También cuestiona el uso del hiyab, ese velo que cubre la cabeza y el pecho de las musulmanas desde que tienen su primera menstruación en presencia de varones adultos que no sean de la familia inmediata. Násara lo considera un elemento opresivo. «Representa la máxima expresión de la misoginia impuesta por el patriarcado”. No cuestiona a las mujeres que se cubren la cabeza, su rebelión es contra el velo y la sumisión que implica, también las consecuencias que tuvo en ella usarlo. Por mucho tiempo creyó que lo usaba por decisión propia, pero se dio cuenta de que lo llevaba para proteger a su familia, en detrimento de sus derechos y de su libertad.

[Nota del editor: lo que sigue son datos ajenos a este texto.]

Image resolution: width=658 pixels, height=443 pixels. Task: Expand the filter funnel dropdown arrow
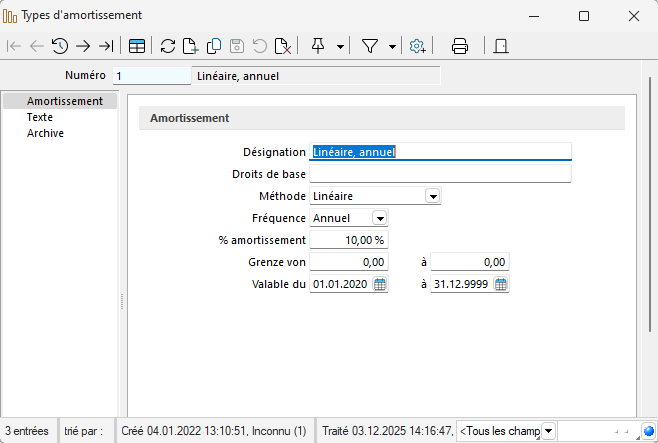[x=392, y=46]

Násara sabe que se juega la vida por exigir sus derechos y por enfrentarse al patriarcado islámico. Cualquier fanático puede decir que con sus palabras y gestos ha mancillado su honor. Lucha por los derechos de las mujeres sin tener en cuenta lo que diga la religión. Un feminismo laico, secular. “No pedimos permiso para reinterpretar el Corán e intentar coexistir dentro de la sociedad, exigimos los derechos que nos corresponden en nuestra condición de seres humanos, con independencia de que la ley islámica los reconozca o no. Tampoco dialogamos con el Tribunal Social Islámico, lo combatimos para derribar su misoginia”, argumenta.
El enemigo está identificado y obliga a usar velo
El enemigo no es el musulmán que obliga a la mujer ir tres pasos detrás de él, viendo al suelo y enfundada en un velo. No. “El enemigo es el sistema que perpetúa las conductas que limitan a las mujeres. y los únicos beneficiados son los hombres. Disfrutan a lo largo de su vida de múltiples privilegios en detrimento de los derechos de las mujeres. Hay que derribar ese sistema”, argumenta
Násara no descansa en su lucha contra un patriarcado, que, para peor, es universal y mantiene campañas de descrédito en su contra de manera continua y salvaje. «Yo no soy una guerrera, soy una superviviente», anota.
Explica que en los países islámicos hay un sistema social, militar y político en el que son los varones quienes controlan el poder. “La coerción implanta un modo de vida que impone la feminidad en su máxima expresión, algo de lo que son conscientes pocas mujeres que lo sufren”, detalla.
Me llaman puta, loca y occidentalizada porque hablo de mis derechos
Desde Jerez, Násara participa en el Observatorio Wassyla Tamzali, una asociación que informa y da herramientas a las mujeres magrebíes que residen en España “en su camino hacia el pleno uso de la libertad individual y su emancipación”.
No por mujeres todas son amigas. “Hay mujeres islámicas que nos llaman putas y occidentalizadas. Siempre somos tachadas de locas u occidentalizadas cada que hablamos sobre nuestros derechos. Nos tachan de perversas y nos intentan silenciar a como dé lugar. Desde nuestra familia hasta la sociedad. Nos restringen cualquier pensamiento que pueda ser percibido como Occidental o transgresor. La frustración es inevitable con tantas limitaciones. Es como si nos enfrentáramos a un muro inquebrantable y todo cuanto hagamos o digamos es para que el viento se lo lleve”, confiesa con pena.
Apenas se empieza a andar contra una opresión milenaria, patriarcal.